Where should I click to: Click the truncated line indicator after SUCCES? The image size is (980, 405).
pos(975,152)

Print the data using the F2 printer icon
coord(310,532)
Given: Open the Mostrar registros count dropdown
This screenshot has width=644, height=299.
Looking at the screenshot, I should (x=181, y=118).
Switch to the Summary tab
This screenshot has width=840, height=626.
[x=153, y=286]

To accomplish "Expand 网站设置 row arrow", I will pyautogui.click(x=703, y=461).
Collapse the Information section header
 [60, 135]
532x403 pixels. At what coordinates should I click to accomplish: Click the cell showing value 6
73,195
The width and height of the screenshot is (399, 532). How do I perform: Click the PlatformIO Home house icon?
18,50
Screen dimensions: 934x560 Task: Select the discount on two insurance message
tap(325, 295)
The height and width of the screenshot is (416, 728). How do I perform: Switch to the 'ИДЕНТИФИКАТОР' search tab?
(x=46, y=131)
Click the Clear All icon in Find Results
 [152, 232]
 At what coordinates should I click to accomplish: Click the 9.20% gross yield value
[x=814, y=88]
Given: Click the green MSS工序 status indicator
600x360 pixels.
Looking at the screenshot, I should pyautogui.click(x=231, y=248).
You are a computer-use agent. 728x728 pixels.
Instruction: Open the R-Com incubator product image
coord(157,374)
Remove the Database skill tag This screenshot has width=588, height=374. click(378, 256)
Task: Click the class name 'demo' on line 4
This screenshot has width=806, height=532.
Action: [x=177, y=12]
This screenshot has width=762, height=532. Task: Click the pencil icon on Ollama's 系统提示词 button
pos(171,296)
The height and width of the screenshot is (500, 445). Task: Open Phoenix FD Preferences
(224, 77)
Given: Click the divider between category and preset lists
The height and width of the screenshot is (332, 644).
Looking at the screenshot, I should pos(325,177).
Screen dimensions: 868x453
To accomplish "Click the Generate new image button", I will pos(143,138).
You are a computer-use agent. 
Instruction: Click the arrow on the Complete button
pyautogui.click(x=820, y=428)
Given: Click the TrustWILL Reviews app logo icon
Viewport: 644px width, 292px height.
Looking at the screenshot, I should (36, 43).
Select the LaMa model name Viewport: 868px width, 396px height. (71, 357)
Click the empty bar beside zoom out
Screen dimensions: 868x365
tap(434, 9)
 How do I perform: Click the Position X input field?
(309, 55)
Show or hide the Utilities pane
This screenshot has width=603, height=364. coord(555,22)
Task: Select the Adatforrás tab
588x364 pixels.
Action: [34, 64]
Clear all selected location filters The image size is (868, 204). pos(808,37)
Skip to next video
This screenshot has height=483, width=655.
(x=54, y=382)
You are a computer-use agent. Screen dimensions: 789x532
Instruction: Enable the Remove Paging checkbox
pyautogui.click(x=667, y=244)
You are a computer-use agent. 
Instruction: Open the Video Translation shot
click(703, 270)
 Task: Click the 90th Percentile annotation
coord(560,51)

☆ ☆ ☆ ☆ ☆

● **TASK ITEM**:
The line with "gross yield value" and all lines after it through the end of the data above: write these out exactly and add nothing.

● **YOUR SOLUTION**:
 At what coordinates should I click to accomplish: Click the 9.20% gross yield value
[x=814, y=88]
Given: Click the green MSS工序 status indicator
600x360 pixels.
Looking at the screenshot, I should pyautogui.click(x=231, y=248).
You are a computer-use agent. 728x728 pixels.
Instruction: Open the R-Com incubator product image
coord(157,374)
Remove the Database skill tag This screenshot has width=588, height=374. click(378, 256)
Task: Click the class name 'demo' on line 4
This screenshot has width=806, height=532.
Action: [x=177, y=12]
This screenshot has width=762, height=532. Task: Click the pencil icon on Ollama's 系统提示词 button
pos(171,296)
The height and width of the screenshot is (500, 445). Task: Open Phoenix FD Preferences
(224, 77)
Given: Click the divider between category and preset lists
The height and width of the screenshot is (332, 644).
Looking at the screenshot, I should pos(325,177).
Screen dimensions: 868x453
To accomplish "Click the Generate new image button", I will pos(143,138).
You are a computer-use agent. 
Instruction: Click the arrow on the Complete button
pyautogui.click(x=820, y=428)
Given: Click the TrustWILL Reviews app logo icon
Viewport: 644px width, 292px height.
Looking at the screenshot, I should (36, 43).
Select the LaMa model name Viewport: 868px width, 396px height. (71, 357)
Click the empty bar beside zoom out
Screen dimensions: 868x365
tap(434, 9)
 How do I perform: Click the Position X input field?
(309, 55)
Show or hide the Utilities pane
This screenshot has width=603, height=364. coord(555,22)
Task: Select the Adatforrás tab
588x364 pixels.
Action: [34, 64]
Clear all selected location filters The image size is (868, 204). pos(808,37)
Skip to next video
This screenshot has height=483, width=655.
(x=54, y=382)
You are a computer-use agent. Screen dimensions: 789x532
Instruction: Enable the Remove Paging checkbox
pyautogui.click(x=667, y=244)
You are a computer-use agent. 
Instruction: Open the Video Translation shot
click(703, 270)
 Task: Click the 90th Percentile annotation
coord(560,51)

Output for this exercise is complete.